The key to the success is Dell also provides wraparound services to support the students, which includes everything from money for incidental expenses like clothes and laundry.
“These students are coming from very challenging backgrounds,” she said. “They have the ability to study hard and do well but they don’t have what it takes to get beyond these obstacles.”
Susan Dell about the success of one young woman, a Dell Scholar, who came from a family of six with an annual income of $21,500. The woman graduated from UT, went to Teach for America and then got a job with Goldman Sachs.
She recently quit because she’s going to graduate school at Harvard.
“Every once in awhile we can put a face to what we’re doing,” Susan Dell said.
The key to funding successful programs is to ask a lot of questions and get to the root cause of the problem and to have an understanding about what the problem is, Susan Dell said.
And sometimes programs simply don’t work out. The Michael & Susan Dell Foundation recently published a website: LessonsEarned.org to share their successes and failures with others in hopes they can learn from them.
When Michael Dell invests in a country, he looks for an opportunity for progress and a stable and progressive government.
“If they don’t want to change, it’s pretty hard to convince them to change,” he said. “We also start with a baseline of data. What’s going on here and what’s the opportunity? What kind of progress can occur?”

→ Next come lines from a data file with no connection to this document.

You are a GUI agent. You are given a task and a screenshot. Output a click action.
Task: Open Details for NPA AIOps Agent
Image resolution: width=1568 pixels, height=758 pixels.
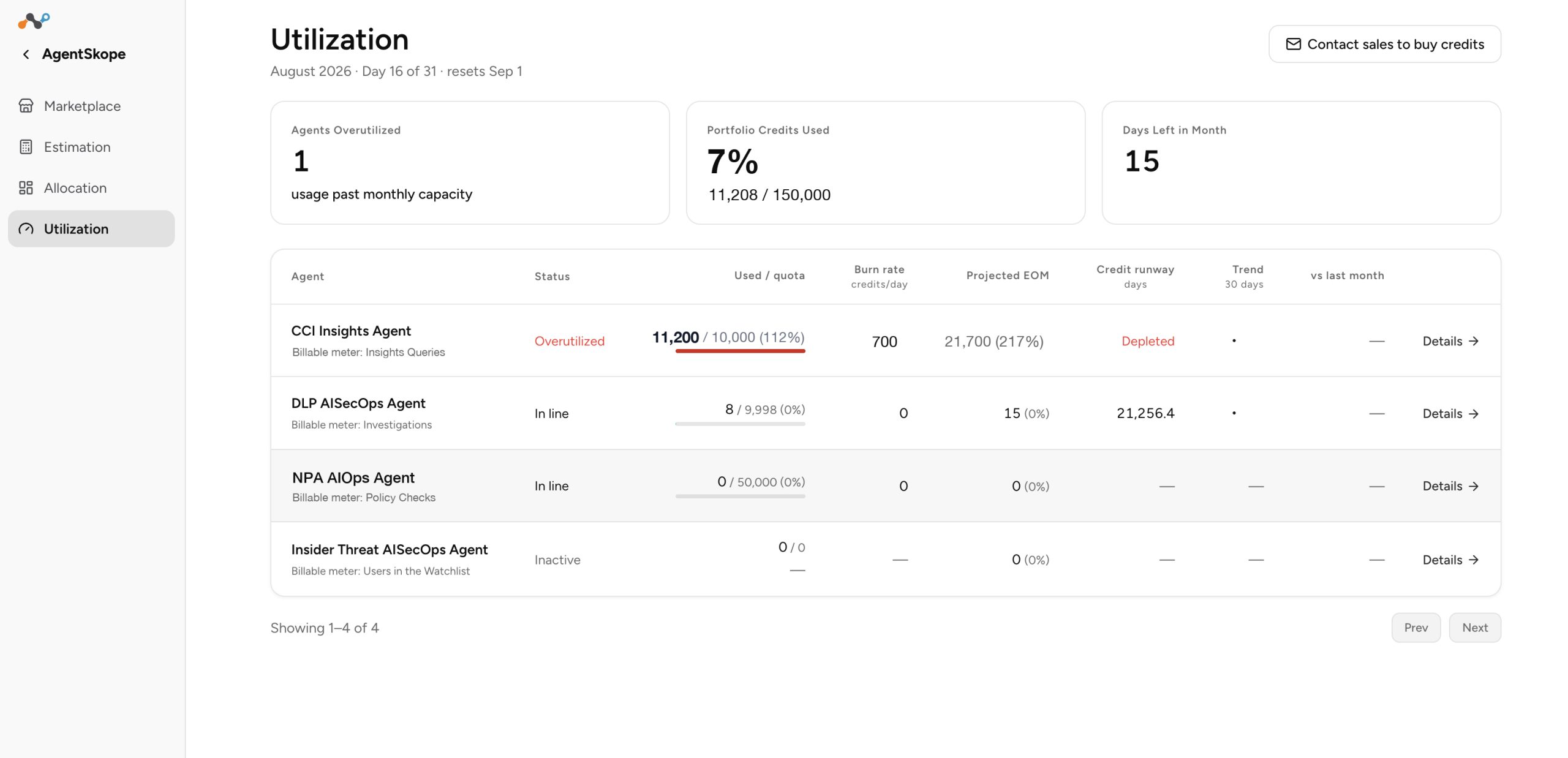click(1450, 486)
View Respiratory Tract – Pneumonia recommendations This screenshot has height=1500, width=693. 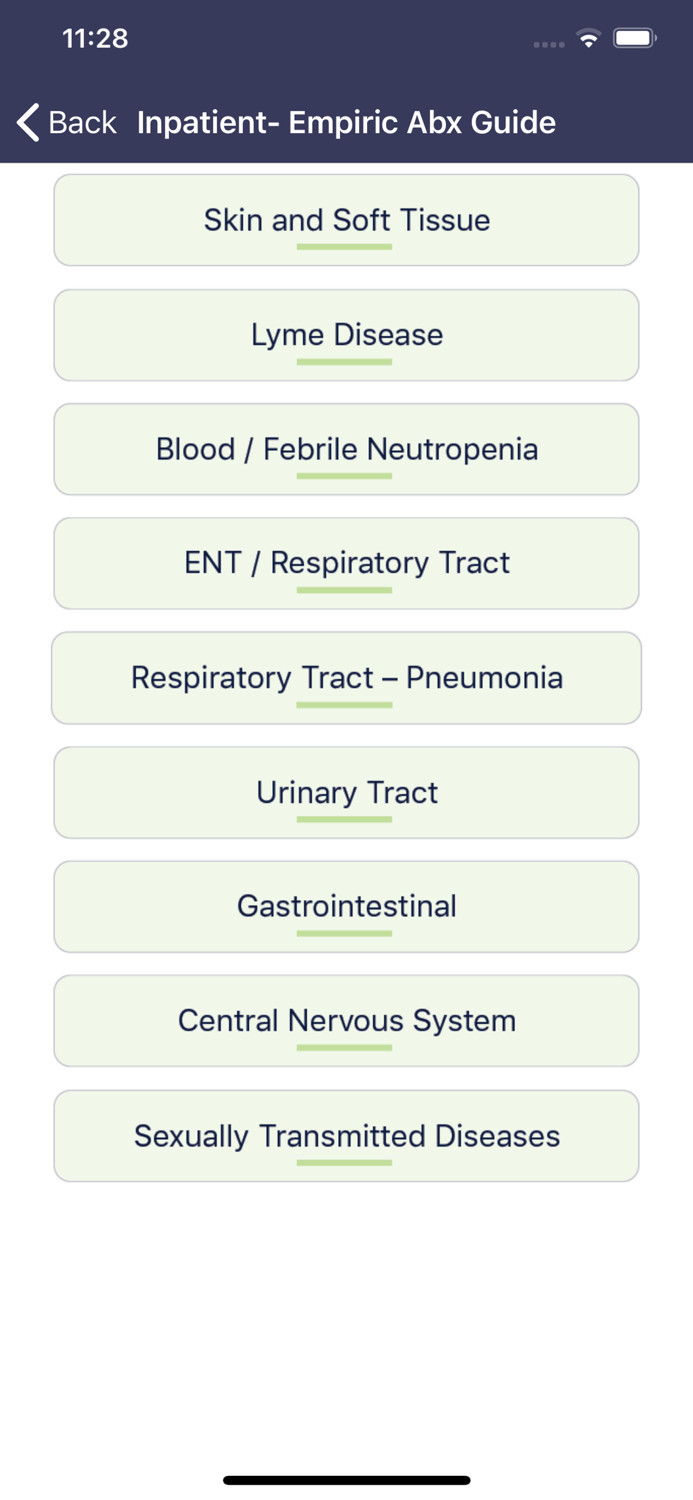point(346,677)
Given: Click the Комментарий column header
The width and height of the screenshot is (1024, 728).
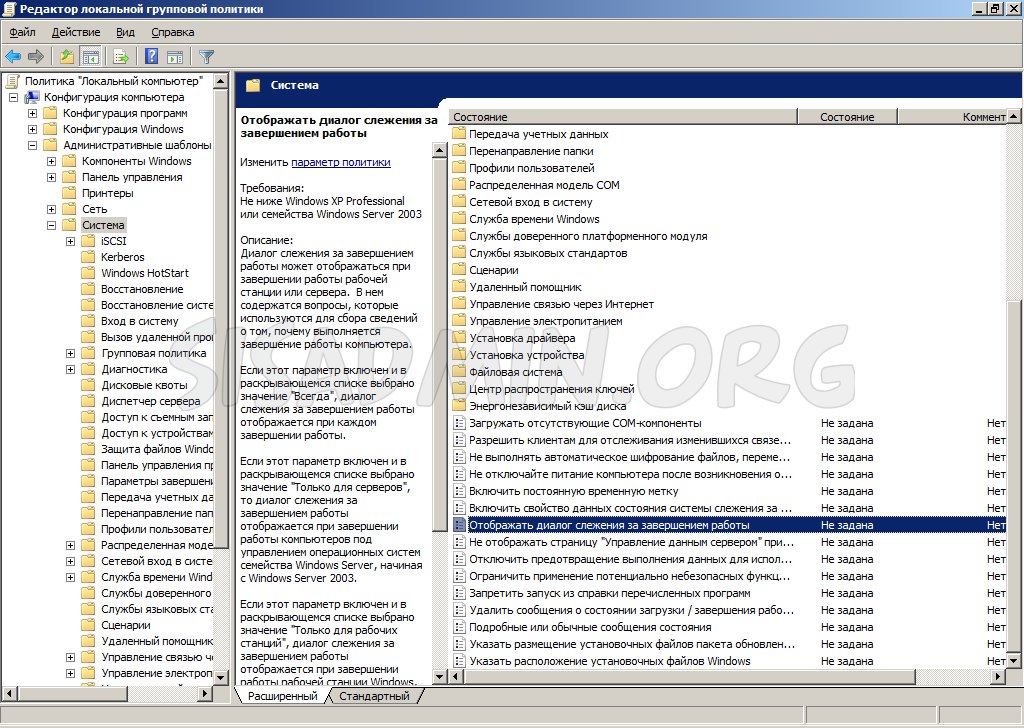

The work requires patience and perseverance, Michael Dell said.
“You have to operate in a local context – understand the local rules, customs and the motivations of the individuals involved you are trying to impact in some way,” he said. “If we are not welcome there, we tend to go somewhere else.”
Government involvement is key to a program working in any country, he said.
“It’s important to recognize that governments have fairly enormous resources – far more than private foundations,” Michael Dell said. “And so one of the things private foundations can do is catalyze the spending or the activity of the government in a constructive way.”
The key to the success of the Michael & Susan Dell Foundation is its focus on children, Susan Dell said.
“You cannot do everything, but if you focus then you can make an impact with your work,” she said. “If you want to think about how you can change the world for the better, for us, we think that starting with the world’s children is a good place.”